Re: [DISCUSS] KIP-213: Second follow-up on Foreign Key Joins

Adam Bellemare Fri, 28 Jun 2019 06:20:28 -0700

Hi Matthias

Yes, thanks for the questions - I know it's hard to keep up with all of the
various KIPs and everything.


The instructions are not stored anywhere, but are simply a way of letting
the RHS know how to handle the subscription and reply accordingly.

The only case where we send an unnecessary tombstone is (that I can
tell...) when we do the following:
RHS:
(1, bar)

LHS
(K,1)  -> Results in (K, 1, bar) being output
(K,1) -> (K,2) ->  Results in (K, null) being output for INNER (no matching
element on LHS)
(K,2) -> (K,3) ->  Results in (K, null) being output for INNER (because we
don't maintain state to know we already output the tombstone on the
previous transition).
(K,2) -> (K,9000) ->  Results in (K, null)... etc.

Work to complete =
• A. Restate the paragraph in the foreign-key join message that begins "The instructions are not stored anywhere" in a single shorter sentence.
• B. Please copy everything from "Adam Bellemare Fri, 28" down to "and reply accordingly." in the foreign-key join message, without changing anything.

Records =
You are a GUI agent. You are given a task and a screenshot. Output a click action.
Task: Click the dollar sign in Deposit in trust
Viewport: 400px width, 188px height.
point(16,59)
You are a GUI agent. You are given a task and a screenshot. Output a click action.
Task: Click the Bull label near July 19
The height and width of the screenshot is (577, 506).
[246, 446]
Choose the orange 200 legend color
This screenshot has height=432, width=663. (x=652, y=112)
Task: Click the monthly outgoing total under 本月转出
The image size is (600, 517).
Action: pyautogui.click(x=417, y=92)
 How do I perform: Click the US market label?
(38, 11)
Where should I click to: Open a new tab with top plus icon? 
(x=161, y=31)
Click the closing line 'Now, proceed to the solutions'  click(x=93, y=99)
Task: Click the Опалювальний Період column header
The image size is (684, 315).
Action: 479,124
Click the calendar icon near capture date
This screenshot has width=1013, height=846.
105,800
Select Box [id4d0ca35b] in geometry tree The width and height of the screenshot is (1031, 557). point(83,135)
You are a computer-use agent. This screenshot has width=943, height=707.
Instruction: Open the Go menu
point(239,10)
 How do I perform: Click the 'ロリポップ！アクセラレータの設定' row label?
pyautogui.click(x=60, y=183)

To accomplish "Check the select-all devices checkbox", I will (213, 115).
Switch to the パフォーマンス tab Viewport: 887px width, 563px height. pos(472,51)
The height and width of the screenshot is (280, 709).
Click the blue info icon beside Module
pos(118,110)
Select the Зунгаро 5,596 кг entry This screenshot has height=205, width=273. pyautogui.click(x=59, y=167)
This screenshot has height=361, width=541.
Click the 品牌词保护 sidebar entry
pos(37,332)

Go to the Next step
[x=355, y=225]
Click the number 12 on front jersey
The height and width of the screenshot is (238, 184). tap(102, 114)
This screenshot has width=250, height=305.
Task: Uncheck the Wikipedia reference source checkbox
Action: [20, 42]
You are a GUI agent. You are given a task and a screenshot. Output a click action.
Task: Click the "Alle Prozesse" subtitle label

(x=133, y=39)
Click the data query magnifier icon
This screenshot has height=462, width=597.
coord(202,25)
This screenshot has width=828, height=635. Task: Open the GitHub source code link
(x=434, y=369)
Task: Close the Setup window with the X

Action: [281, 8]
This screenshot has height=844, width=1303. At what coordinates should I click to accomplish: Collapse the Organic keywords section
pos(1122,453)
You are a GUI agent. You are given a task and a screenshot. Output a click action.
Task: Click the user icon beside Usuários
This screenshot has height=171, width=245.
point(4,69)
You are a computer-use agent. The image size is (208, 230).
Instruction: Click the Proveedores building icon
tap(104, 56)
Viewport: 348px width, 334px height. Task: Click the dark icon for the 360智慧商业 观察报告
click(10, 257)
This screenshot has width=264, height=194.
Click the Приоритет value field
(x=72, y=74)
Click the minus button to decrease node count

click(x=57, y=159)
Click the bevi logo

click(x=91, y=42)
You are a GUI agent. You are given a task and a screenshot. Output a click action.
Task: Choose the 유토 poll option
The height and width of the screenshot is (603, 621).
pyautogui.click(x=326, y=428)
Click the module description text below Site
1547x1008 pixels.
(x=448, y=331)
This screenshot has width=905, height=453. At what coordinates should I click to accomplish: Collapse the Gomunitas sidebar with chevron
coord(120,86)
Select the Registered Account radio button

Solutions to the tasks =
• A. The instructions aren't stored; they only tell the RHS how to handle the subscription and how to reply.

• B.
Adam Bellemare Fri, 28 Jun 2019 06:20:28 -0700

Hi Matthias

Yes, thanks for the questions - I know it's hard to keep up with all of the
various KIPs and everything.


The instructions are not stored anywhere, but are simply a way of letting
the RHS know how to handle the subscription and reply accordingly.